As próprias instituições respondem a questionário informando a situação. A orientação da SES é de que haja estoque preventivo suficiente para sete dias. O Hospital Lauro Reus, de Campo Bom, não havia declarado nenhum problema de falta do insumo.
— Nossa auditoria busca verificar não só eventual descumprimento contratual, mas também inadequações técnicas que gerem prejuízo a pacientes do SUS. O objetivo é buscar melhorias e correções nos procedimentos, que podem até servir para outros hospitais, e até eventuais punições — explica o diretor.

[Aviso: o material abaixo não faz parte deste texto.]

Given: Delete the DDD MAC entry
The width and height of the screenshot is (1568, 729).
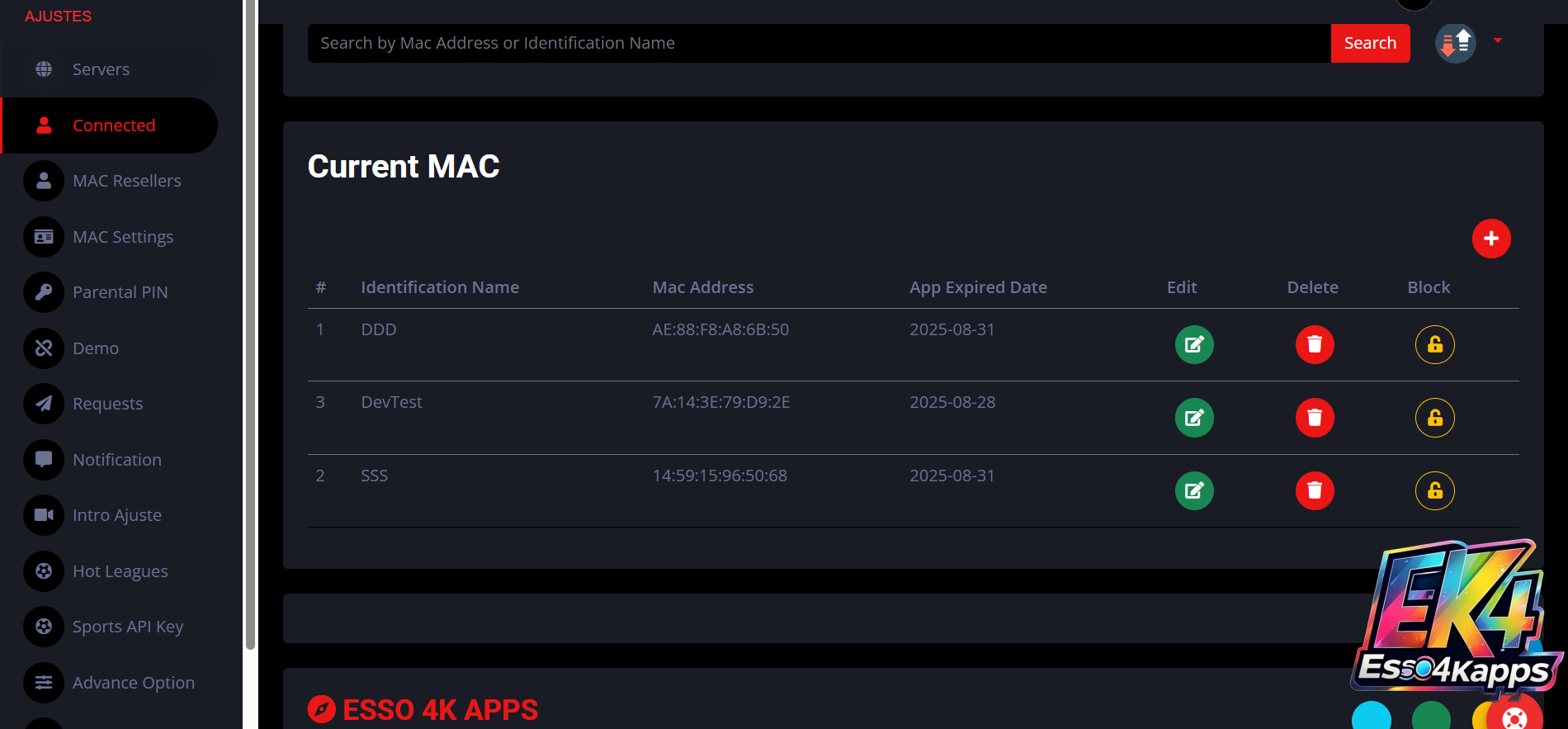Looking at the screenshot, I should click(x=1314, y=344).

Perícias feitas pelo Departamento de Criminalística no hospital
Engenharia Mecânica
Perícia em dutos e registros de abertura de válvulas do sistema em busca de possíveis falhas mecânicas.
Engenharia Elétrica
Avaliação da demanda de energia do hospital, a existência de geradores e a condição das instalações — como fusíveis queimados e disjuntores — com o objetivo de identificar pane elétrica que possa ter causado a interrupção no fornecimento
Informática
Análise do software que gerencia a comunicação entre o hospital e a empresa fornecedora, para identificar possíveis falhas ou sabotagens no sistema que informa a quantidade de oxigênio disponível.
Contrapontos
O que diz o Hospital Municipal Lauro Reus
"A direção informa que ainda com relação à sindicância em curso, tem prestado todos os esforços no sentido de colaborar com as autoridades competentes, bem como com as instituições sobre todo e qualquer fato necessário. O hospital segue atendendo acima da capacidade operacional, assim como os demais no Estado e no país e, como medida para evitar aglomerações e maior fluxo de pessoas nas unidades, mantém contato diário por telefone com familiares de pacientes internados e também através de boletins informativos entre as equipes."
O que a Air Liquide
"As informações que a Air Liquide poderia dar em relação à ocorrência no Hospital de Campo Bom (RS) já foram enviadas na nota encaminhada em 19/3/21. A empresa não está autorizada a informar mais detalhes, já que o caso encontra-se sob investigação."